▶

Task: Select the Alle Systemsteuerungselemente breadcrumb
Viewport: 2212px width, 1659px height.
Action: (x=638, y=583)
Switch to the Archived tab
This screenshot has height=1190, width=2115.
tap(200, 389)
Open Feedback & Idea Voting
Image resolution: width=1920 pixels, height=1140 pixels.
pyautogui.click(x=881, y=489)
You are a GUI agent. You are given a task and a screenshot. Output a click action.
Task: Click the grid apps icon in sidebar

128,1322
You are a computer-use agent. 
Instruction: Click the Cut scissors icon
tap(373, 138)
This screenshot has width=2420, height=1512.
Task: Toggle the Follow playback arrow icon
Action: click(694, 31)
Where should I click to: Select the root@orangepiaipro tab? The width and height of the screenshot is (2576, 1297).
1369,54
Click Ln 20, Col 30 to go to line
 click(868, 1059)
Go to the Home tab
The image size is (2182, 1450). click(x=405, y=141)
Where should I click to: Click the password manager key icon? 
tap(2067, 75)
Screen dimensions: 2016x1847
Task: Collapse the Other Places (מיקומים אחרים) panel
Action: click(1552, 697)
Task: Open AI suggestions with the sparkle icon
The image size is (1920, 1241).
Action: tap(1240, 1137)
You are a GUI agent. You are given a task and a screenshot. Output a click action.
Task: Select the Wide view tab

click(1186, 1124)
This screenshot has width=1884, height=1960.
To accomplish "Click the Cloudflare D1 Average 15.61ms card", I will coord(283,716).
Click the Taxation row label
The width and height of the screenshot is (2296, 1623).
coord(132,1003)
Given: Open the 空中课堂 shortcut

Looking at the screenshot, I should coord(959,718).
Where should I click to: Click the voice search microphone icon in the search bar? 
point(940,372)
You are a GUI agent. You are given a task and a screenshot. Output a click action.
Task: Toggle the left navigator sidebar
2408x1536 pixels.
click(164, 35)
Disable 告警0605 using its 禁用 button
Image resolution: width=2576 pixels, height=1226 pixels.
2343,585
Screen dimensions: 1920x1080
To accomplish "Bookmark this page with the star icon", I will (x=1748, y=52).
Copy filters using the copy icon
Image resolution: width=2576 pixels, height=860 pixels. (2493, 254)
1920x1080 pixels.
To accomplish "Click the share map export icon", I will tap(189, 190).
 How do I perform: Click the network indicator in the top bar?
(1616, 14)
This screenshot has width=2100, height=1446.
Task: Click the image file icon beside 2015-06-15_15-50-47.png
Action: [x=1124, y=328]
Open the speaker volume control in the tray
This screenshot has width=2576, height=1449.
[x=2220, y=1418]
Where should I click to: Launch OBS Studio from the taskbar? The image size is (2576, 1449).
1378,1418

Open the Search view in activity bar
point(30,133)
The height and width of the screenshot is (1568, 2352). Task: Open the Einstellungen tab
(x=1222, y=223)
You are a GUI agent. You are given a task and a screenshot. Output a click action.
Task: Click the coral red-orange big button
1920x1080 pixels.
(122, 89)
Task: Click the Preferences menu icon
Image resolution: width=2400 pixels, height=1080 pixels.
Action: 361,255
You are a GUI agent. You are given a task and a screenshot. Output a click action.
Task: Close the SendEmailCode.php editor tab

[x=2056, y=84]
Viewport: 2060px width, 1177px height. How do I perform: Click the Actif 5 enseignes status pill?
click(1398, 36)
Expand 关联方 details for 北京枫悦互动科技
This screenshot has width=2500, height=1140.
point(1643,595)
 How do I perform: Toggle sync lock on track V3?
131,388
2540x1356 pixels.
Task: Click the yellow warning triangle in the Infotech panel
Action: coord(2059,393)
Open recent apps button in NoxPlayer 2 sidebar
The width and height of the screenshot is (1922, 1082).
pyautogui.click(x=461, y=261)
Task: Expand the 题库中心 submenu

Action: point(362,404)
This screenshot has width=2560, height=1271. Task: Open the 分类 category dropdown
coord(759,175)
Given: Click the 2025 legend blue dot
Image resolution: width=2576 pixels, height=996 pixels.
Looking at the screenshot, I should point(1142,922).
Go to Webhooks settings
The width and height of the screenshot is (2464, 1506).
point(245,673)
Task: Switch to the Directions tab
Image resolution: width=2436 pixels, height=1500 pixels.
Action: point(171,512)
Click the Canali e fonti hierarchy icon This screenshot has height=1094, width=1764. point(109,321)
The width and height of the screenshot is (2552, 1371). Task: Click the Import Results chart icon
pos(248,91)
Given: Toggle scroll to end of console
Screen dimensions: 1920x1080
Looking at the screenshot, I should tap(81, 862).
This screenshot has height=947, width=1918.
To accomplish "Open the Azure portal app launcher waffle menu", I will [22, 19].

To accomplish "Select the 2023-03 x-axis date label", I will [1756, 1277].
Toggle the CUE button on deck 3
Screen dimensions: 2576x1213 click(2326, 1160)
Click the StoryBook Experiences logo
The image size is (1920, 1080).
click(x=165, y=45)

◀

Activity:
Your answer should be one number: how many lines in the material hold the string "with".

Your solution:
2